Exercise details: Among the entries below, find the lines with the word "accomplish" and copy them.
"""
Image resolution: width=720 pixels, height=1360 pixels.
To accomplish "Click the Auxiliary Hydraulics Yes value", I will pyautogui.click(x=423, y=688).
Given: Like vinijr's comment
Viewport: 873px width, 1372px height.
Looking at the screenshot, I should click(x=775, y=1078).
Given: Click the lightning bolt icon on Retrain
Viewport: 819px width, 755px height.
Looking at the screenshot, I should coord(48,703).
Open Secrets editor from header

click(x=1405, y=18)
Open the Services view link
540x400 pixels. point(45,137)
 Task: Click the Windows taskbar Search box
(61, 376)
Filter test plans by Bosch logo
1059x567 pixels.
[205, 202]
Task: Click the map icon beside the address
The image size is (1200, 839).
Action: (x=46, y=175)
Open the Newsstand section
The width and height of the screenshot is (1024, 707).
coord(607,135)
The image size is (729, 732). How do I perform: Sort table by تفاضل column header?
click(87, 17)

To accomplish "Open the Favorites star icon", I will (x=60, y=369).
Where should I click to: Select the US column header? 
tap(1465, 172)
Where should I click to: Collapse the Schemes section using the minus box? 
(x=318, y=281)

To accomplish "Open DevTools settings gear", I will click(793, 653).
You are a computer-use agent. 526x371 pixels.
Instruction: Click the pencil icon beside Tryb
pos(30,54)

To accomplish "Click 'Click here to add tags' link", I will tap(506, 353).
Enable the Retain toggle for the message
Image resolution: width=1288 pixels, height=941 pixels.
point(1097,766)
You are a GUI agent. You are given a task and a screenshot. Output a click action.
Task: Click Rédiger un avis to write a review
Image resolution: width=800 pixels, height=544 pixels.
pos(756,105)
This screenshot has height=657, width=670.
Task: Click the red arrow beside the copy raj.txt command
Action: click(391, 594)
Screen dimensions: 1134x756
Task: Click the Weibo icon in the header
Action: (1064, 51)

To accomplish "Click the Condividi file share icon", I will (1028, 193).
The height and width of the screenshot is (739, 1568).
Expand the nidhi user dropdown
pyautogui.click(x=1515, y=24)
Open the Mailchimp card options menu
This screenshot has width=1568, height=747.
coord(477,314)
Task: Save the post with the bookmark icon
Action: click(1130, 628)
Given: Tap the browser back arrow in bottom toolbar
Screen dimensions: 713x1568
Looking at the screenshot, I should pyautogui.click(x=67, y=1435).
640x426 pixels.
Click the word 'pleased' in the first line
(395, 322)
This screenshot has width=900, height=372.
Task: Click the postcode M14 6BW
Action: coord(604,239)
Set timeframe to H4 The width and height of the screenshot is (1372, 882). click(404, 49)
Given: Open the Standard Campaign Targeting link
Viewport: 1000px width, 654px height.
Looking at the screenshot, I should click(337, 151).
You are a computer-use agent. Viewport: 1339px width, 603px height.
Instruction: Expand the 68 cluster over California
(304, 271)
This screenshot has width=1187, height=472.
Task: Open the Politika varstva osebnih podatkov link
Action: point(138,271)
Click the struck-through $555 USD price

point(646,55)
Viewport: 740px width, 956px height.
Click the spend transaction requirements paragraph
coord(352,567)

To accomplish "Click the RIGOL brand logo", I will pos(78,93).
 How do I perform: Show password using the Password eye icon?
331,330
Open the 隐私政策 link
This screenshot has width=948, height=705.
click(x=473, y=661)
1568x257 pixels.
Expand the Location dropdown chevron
"""
Response to the exercise:
To accomplish "Click the Auxiliary Hydraulics Yes value", I will pyautogui.click(x=423, y=688).
To accomplish "Open the Favorites star icon", I will (x=60, y=369).
To accomplish "Open DevTools settings gear", I will click(793, 653).
To accomplish "Click 'Click here to add tags' link", I will tap(506, 353).
To accomplish "Click the Condividi file share icon", I will (1028, 193).
To accomplish "Click the RIGOL brand logo", I will pos(78,93).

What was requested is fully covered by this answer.